Alain Bauer autopsie l'affaire Epstein : un système de systèmes
Le célèbre criminologue Alain Bauer, conseiller sécurité de plusieurs gouvernements français, a analysé méthodiquement les millions de documents de l'affaire Epstein. Son livre, qui paraît ce mois-ci, déconstruit les thèses complotistes tout en révélant l'ampleur d'un réseau criminel tentaculaire.
Un système industriel de prédation
Selon Bauer, Epstein n'a pas inventé la prédation sexuelle, mais il l'a portée à un stade industriel. « La sophistication des outils, des méthodes, des moyens, l'interaction entre ingénierie financière, chantage, trafics de tous genres, petits et grands services, est quasiment inédite dans son ampleur », explique-t-il. Le criminologue compare Epstein à Charles Ponzi, dont le nom est devenu un nom commun.

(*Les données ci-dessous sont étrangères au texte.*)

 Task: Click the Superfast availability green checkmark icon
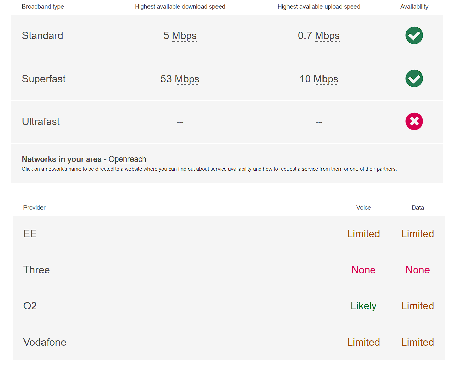(x=414, y=78)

Des connexions françaises et internationales
L'enquête révèle des adresses à Paris, des propriétés convoitées comme les châteaux de Villette, Guermantes ou le manoir de Freytet, ainsi que des projets d'acquisition sur la Côte d'Azur. Une vingtaine de nouvelles victimes présumées se sont fait connaître en France. Bauer évoque également les liens d'Epstein avec les services de renseignement, le trafic d'armes et les délits d'initiés.

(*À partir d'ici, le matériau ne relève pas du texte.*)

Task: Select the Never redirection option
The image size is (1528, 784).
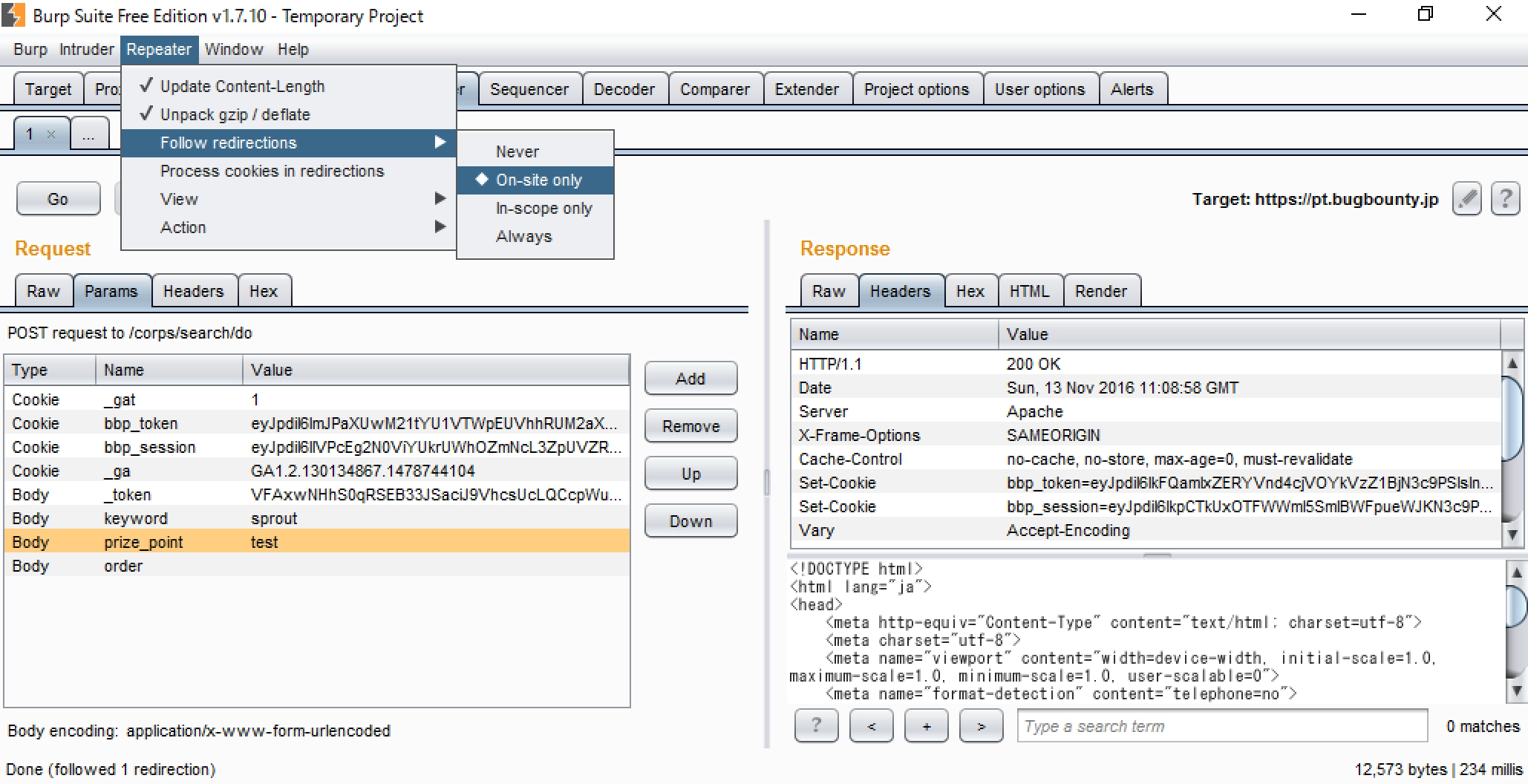Action: click(517, 151)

Le doute sur la mort d'Epstein
Le criminologue exprime des doutes sur la thèse du suicide : « Les circonstances ne plaident pas en faveur de cette théorie. Il y a un doute majeur. » Il précise toutefois ne s'appuyer que sur des faits vérifiés.

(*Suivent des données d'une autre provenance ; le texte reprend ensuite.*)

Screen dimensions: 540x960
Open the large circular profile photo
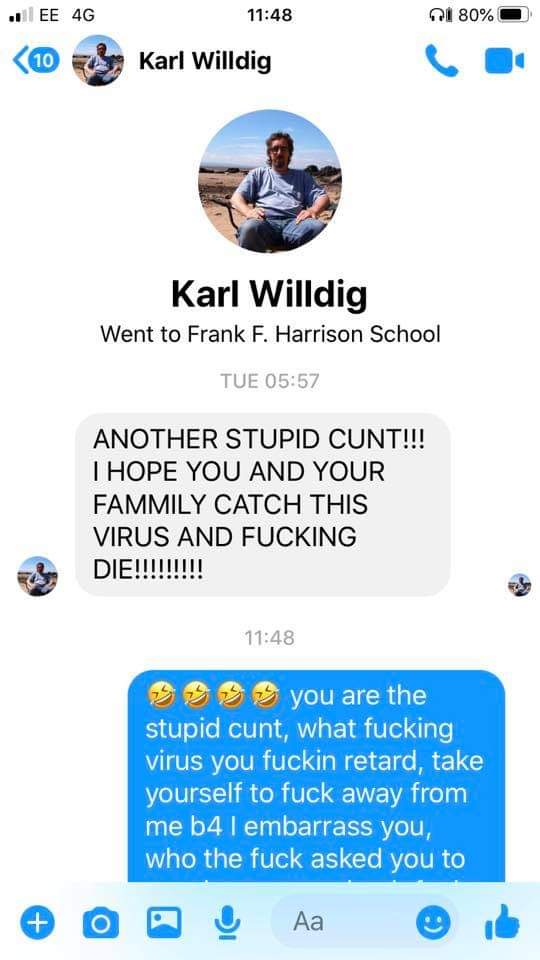270,181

Une conspiration au sens pénal
Pour Bauer, les théories du complot trouvent parfois leur origine dans des pièces éparses du dossier. Il parle d'une « conspiration au sens pénal américain du terme : une association de malfaiteurs organisée autour d'un père maquereau, demi-mondain, intercesseur et facilitateur multiservices. »
Des complices toujours impunis
Six ans après la mort d'Epstein, aucun de ses potentiels complices n'a été inculpé. Bauer déplore une justice trop lente et des acteurs politiques ayant tenté d'étouffer l'affaire. Il cite le milliardaire Les Wexner, à qui Epstein aurait volé près d'un milliard de dollars sans dépôt de plainte pénale.
Le livre conclut sur une note d'espoir : comme dans l'affaire Pelicot, une volonté d'aller plus loin se manifeste pour révéler le système Epstein. « On en approche. Lentement », écrit Bauer, citant Sherlock Holmes.